What's needed in future research?
For our first column, we have asked several prominent members of the digital library community to identify an issue that is not getting sufficient attention from researchers. Here's what they told us. Now, we would like to know what you think; send your thoughts, reactions, and comments to dlib@cnri.reston.va.us.
We have recently witnessed a tremendous explosion in the amount and scope of information available over the network, and there are no signs that this rate of increase is likely to stop. Firms are putting catalogs online, government information services are available, affinity groups use the network for posting information, large archives are being digitized and made available, newspapers, magazines and books are online, and technical reports and journals are being published online.
It is apparent that one of the major enablers of this explosion has been the widespread use of the world-wide web technology, infrastructure, and protocols. By having a common underlying set of transport protocols along with common methods for accessing and viewing documents, the leverage for any given software tool or information publication is greatly increased.
World-wide web technology, however, does not address many of the requirements for preservation, management, search, and access to large repositories of information (what we commonly refer to as "libraries"). There are a number of ongoing efforts to create the technologies that will support digital libraries of multi-media information. The primary thrust of each of these is to create the technologies supporting an effective, powerful, online digital library. A major enabler of the "national digital library", though, will be the capability for interoperability between these digital libraries, thereby supporting user access to the plethora of digital libraries in an effective way.
Accomplishing this will require a good understanding of the methodology along with the required common underlying infrastructure that will support such interoperability. For this reason, I applaud and support the formation of the Digital Library forum, which will facilitate the community working towards an understanding of those areas where broad consensus will lead towards an interoperable national and global information web.
Barry M. Leiner
Deputy Director, ARPA/CSTO
The "missing issue" is one of integration between electronic and non-electronic forms of communications and publications, specifically "traditional" library formats.

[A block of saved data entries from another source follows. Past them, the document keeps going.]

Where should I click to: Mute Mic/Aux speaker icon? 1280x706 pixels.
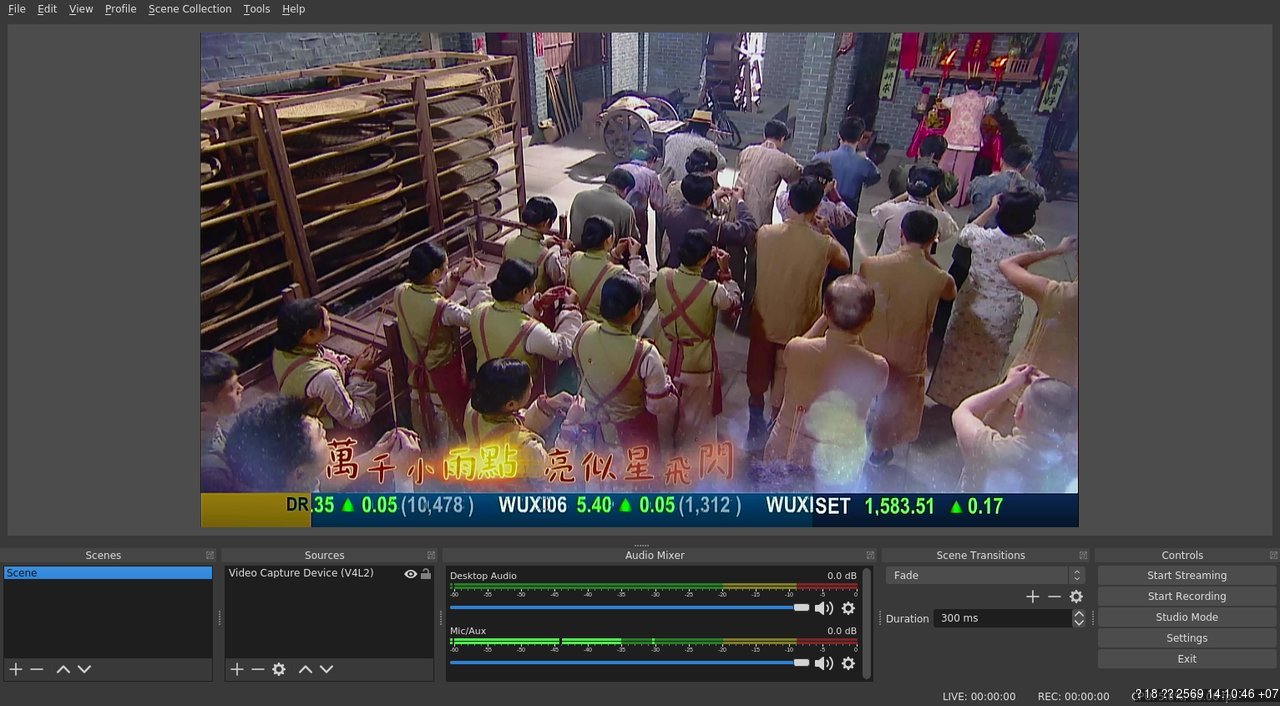tap(824, 663)
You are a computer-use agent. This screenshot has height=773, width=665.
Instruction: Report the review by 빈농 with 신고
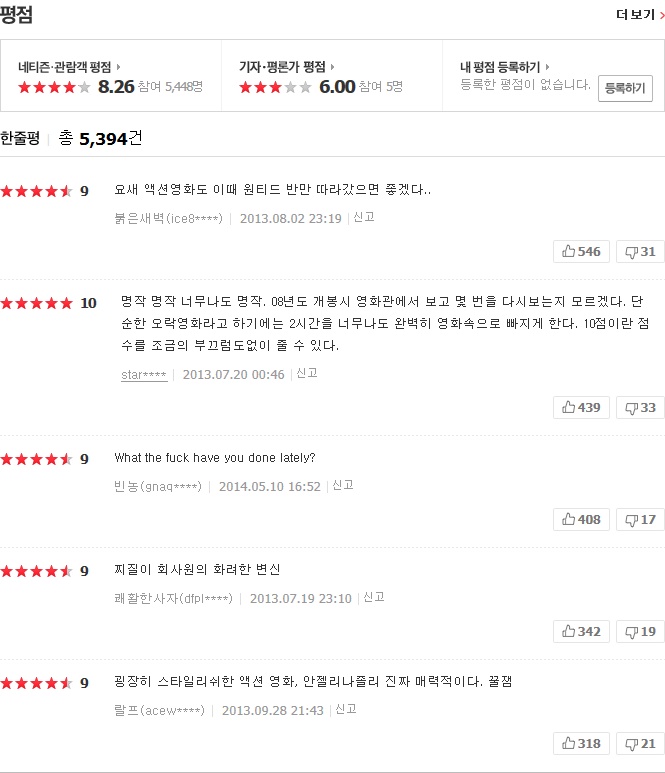click(343, 485)
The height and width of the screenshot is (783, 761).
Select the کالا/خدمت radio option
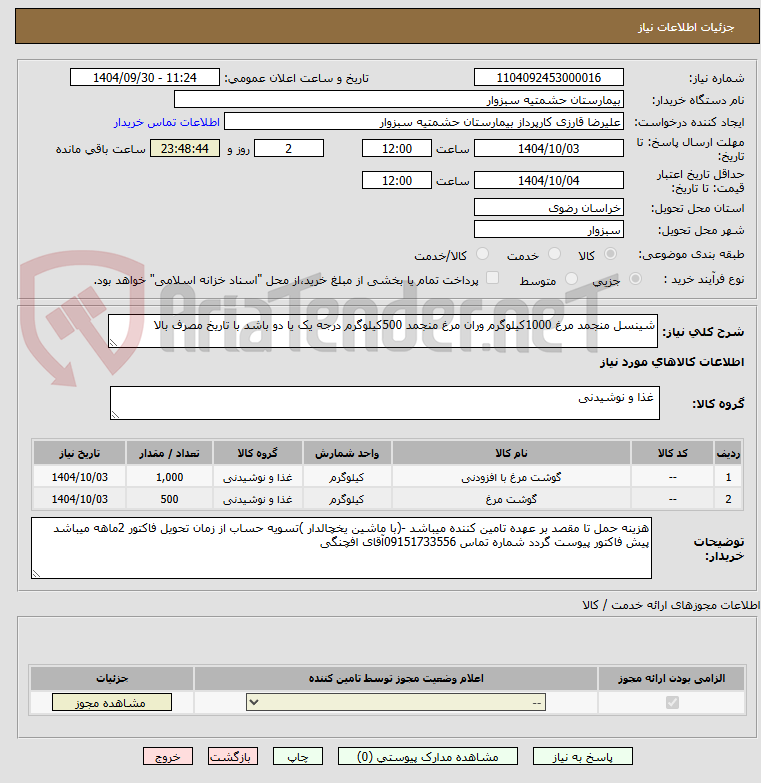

How will new digital collections be created in order to work with paper materials (other than providing listings of them)? Even more tricky: how will the existing collections have to be restructured in order to work well with the digital collections as the latter grow rapidly?
Before OPAC days, libraries maintained various catalogs for various formats (for example, books, slides, journals, maps, government documents). To some extent, these records may now be integrated in some libraries' online catalogs. But even where they are, we are still doing a poor job of integrating OPAC-recorded and non-OPAC materials -- if it isn't in the OPAC, it doesn't exist for most local library users. Then, if the OPAC isn't available on e-networks, it doesn't exist for external, potential users.
Now the task is magnified with digital materials, which are likely not listed in the "traditional" OPAC, at least in any meaningful way. It is possible we may simply add another medium rather than integrating all media together in this digital age -- if we do not design our activities now to avoid that unfortunate situation.
Ann L. Okerson
Director, Office of Scientific & Academic Publishing, Association of Research Libraries (ARL)
Digital library research tends to focus on institutional resources. Let's consider individuals and groups who produce information products. These information producers could be creators of simple documents, producers of structure products (indexes, taxonomies), brokers of queries, or brokers of information products produced by others. They consume and produce information, and their effectiveness is determined to a great extent by the quality of their own "foreground" information stores, or personal digital libraries. Foreground information is more than just a cache; it includes structure information that organizes information coming in and going out. What tools can help information producers manage foreground information?
William L. Scherlis
Senior Research Computer Scientist, Department of Computer Science, Carnegie Mellon University
I cannot limit my contribution to just one issue, so here are two for the price of one. I believe that the technical R & D community is very much underestimating the challenge of discovering and accessing networked resources and services. We are spending too much time on the attributes of the resources and services, and we need to spend much more time on the attributes of the users and uses. After all, the resources and services will soon outnumber the users and uses, and the users and uses are arguably the more stable class of entity. I also believe that the socio-economic R & D community is generally mistaking the distribution chain that links producers and consumers for the value chain that should link creators and users. We need to sharpen our focus on closing the gap between creators and users of resources and services, rather than on debating who wins and loses in the existing distribution pipeline of intermediaries between them.
Paul Evan Peters
Executive Director, Coalition for Networked Information
There's a major opportunity and demand for the retrospective capture of content. It's motivated by preservation concerns, accessibility and the sense of an emerging market. Bringing primary research materials into the distributed digital collection could transform research and teaching. But at the operating level, a large gap conditions the reality of retrospective capture. There are few service bureaus that can do the scanning and capture of maps, manuscripts, and other primary research materials. There are few that comprehend what is required to capture the frequently rare and unique materials of scholarship. We need standards and a campaign to educate the potential providers in meeting those standards. And to support a large volume, cost-effective business those service bureaus need equipment that allows bound volume scanning. Ideally there should be a scanner that provides a face-up arrangement with a cradle that maintains a safe angle and degree of lighting and camera movement to capture facing pages.
James Michalko
President, The Research Libraries Group, Inc.